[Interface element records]
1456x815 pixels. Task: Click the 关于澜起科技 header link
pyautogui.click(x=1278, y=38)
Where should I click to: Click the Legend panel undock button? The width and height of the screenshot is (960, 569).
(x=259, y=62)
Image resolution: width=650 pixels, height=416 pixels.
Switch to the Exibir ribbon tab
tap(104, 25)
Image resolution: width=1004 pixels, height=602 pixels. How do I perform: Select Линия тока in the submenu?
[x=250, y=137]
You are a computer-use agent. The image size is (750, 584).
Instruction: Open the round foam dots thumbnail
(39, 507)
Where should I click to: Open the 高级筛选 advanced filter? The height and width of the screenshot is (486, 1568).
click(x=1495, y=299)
==
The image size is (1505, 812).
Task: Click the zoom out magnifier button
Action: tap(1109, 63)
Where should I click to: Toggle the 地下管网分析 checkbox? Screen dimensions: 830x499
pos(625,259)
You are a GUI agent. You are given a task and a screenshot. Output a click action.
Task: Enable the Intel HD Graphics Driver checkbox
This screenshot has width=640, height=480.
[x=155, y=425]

• Your objective: Could you put the records from the line containing "1456x815 pixels. Task: Click" through the line containing "click(x=1495, y=299)", both included, into a JSON list of strings with one string per line and blank lines left out?

• Result:
[
  "1456x815 pixels. Task: Click the 关于澜起科技 header link",
  "pyautogui.click(x=1278, y=38)",
  "Where should I click to: Click the Legend panel undock button? The width and height of the screenshot is (960, 569).",
  "(x=259, y=62)",
  "Image resolution: width=650 pixels, height=416 pixels.",
  "Switch to the Exibir ribbon tab",
  "tap(104, 25)",
  "Image resolution: width=1004 pixels, height=602 pixels. How do I perform: Select Линия тока in the submenu?",
  "[x=250, y=137]",
  "You are a computer-use agent. The image size is (750, 584).",
  "Instruction: Open the round foam dots thumbnail",
  "(39, 507)",
  "Where should I click to: Open the 高级筛选 advanced filter? The height and width of the screenshot is (486, 1568).",
  "click(x=1495, y=299)"
]